* **Work request**: Produce a word-for-word copy of the line that contains "Go to the '2. Hours and incomes' step" and each line after it through the end of the material, omitting pictures and all other lines.

* **Excerpted records**:
*-*-*

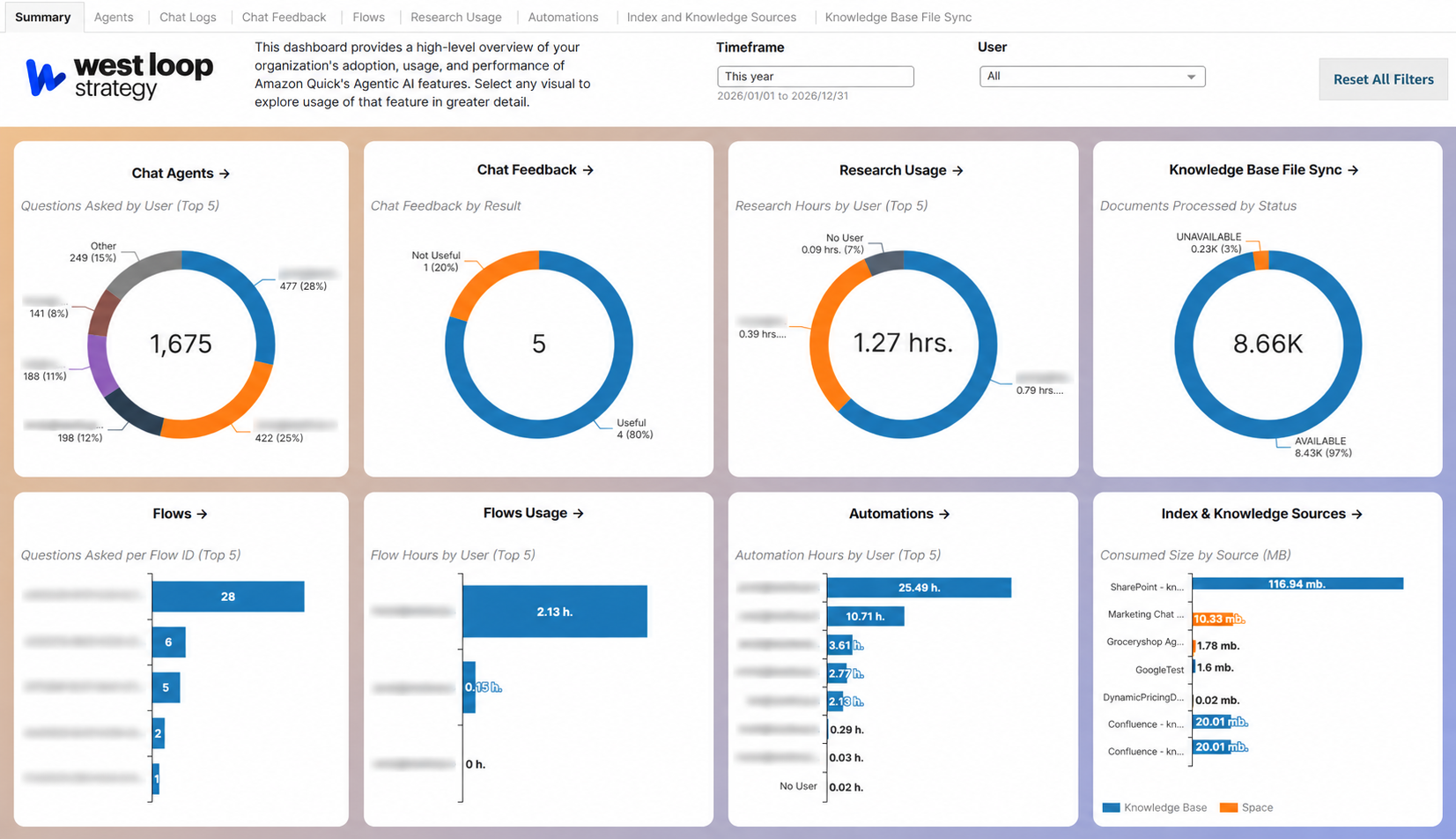Click the blue Knowledge Base legend swatch
The image size is (1456, 839).
point(1112,807)
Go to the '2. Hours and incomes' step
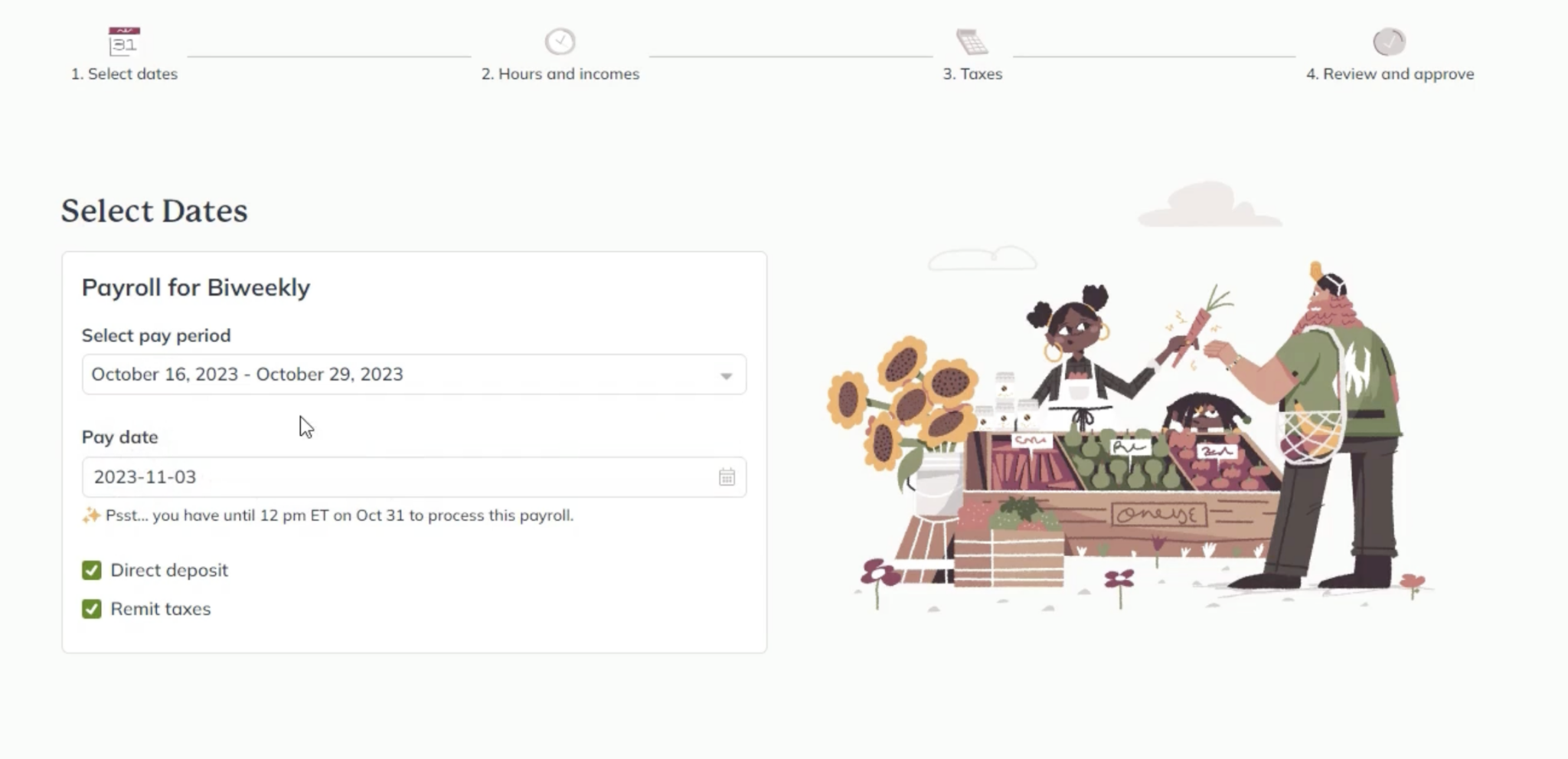This screenshot has height=759, width=1568. (x=560, y=74)
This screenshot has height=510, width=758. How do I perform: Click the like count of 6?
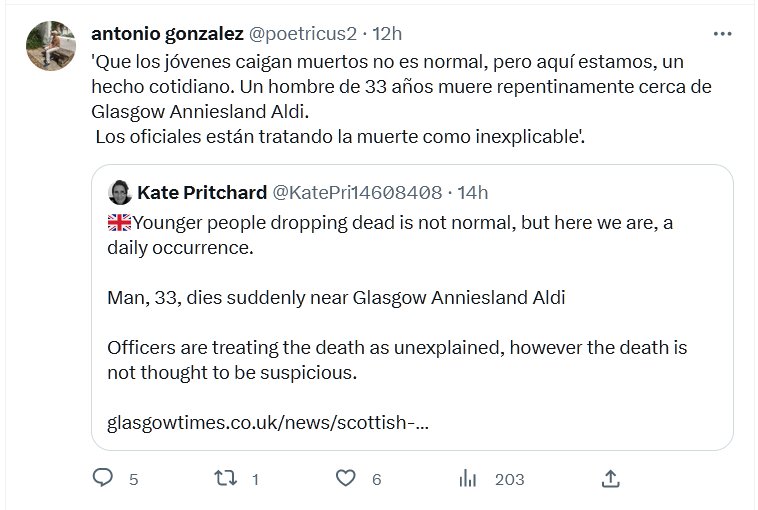(x=377, y=480)
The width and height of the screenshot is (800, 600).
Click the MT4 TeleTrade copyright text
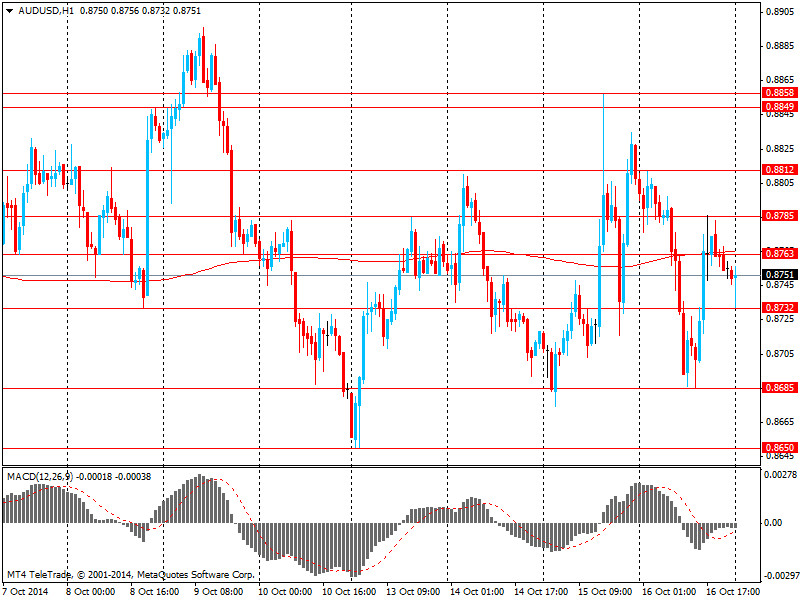pos(130,575)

*-*-*

* **Answer box**:
Go to the '2. Hours and incomes' step
This screenshot has height=759, width=1568. (x=560, y=74)
This screenshot has height=510, width=758. How do I perform: Click the like count of 6?
(x=377, y=480)
The width and height of the screenshot is (800, 600).
Click the MT4 TeleTrade copyright text
pos(130,575)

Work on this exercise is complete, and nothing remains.